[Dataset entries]

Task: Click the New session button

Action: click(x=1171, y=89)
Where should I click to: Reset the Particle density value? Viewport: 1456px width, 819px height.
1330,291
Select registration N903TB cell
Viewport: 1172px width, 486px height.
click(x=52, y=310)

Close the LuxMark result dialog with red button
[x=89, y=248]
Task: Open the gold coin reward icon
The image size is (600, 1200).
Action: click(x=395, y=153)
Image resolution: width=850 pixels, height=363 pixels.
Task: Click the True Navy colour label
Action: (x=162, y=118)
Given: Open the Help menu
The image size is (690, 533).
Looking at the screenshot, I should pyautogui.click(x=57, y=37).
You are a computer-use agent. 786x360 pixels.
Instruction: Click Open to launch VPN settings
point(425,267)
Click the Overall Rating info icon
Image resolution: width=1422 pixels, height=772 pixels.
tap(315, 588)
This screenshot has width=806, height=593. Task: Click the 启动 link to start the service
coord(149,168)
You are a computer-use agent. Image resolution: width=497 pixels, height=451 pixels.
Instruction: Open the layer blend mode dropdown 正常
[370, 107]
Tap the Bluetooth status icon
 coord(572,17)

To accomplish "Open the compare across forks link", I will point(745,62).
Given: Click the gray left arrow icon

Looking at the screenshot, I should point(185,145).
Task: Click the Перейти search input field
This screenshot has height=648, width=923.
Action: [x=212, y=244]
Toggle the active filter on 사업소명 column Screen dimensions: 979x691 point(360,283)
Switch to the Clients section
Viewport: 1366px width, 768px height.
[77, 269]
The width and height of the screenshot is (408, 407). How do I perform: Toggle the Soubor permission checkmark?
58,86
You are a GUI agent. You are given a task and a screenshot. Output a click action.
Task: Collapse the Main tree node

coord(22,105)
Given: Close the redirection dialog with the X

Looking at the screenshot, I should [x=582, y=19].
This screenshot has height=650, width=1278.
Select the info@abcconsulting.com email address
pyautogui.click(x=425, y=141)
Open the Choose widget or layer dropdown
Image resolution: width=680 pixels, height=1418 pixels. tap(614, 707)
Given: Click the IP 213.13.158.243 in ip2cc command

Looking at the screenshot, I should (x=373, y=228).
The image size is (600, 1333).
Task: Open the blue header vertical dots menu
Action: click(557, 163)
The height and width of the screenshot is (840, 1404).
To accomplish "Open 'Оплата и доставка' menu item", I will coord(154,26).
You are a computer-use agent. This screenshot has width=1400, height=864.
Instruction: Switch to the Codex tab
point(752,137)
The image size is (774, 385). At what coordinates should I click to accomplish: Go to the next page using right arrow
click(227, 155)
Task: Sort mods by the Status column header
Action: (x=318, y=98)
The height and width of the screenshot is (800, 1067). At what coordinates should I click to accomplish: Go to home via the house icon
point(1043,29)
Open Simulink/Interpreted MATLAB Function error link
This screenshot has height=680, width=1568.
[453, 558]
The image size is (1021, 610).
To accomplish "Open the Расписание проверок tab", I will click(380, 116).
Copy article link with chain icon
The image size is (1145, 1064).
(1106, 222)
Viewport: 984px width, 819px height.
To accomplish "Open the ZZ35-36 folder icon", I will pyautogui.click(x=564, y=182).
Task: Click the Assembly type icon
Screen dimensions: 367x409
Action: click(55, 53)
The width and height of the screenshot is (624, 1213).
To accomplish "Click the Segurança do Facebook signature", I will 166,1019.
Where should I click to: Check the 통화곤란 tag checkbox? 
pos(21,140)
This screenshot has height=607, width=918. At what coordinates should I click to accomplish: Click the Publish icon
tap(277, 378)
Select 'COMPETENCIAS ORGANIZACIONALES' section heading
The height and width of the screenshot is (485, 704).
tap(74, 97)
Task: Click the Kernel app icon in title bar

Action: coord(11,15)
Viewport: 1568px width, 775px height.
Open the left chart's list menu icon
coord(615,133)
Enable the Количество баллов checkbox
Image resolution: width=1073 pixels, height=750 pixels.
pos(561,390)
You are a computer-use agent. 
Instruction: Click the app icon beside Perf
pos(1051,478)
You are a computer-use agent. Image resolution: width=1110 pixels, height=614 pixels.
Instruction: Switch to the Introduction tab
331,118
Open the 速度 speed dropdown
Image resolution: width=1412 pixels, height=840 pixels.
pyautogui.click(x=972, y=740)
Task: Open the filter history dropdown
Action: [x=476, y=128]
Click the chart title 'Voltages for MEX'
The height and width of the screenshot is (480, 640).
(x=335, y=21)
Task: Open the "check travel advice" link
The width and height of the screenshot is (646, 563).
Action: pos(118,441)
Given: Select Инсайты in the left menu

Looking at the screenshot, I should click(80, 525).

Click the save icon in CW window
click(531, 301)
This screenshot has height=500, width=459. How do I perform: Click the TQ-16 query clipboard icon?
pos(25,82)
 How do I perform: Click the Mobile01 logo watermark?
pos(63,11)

• [Work to be completed]
Please copy only these lines, exactly: the first line of the records through the line containing "Given: Open the Help menu", ends included.

• [Solution to this problem]
Task: Click the New session button

Action: click(x=1171, y=89)
Where should I click to: Reset the Particle density value? Viewport: 1456px width, 819px height.
1330,291
Select registration N903TB cell
Viewport: 1172px width, 486px height.
click(x=52, y=310)

Close the LuxMark result dialog with red button
[x=89, y=248]
Task: Open the gold coin reward icon
The image size is (600, 1200).
Action: click(x=395, y=153)
Image resolution: width=850 pixels, height=363 pixels.
Task: Click the True Navy colour label
Action: (x=162, y=118)
Given: Open the Help menu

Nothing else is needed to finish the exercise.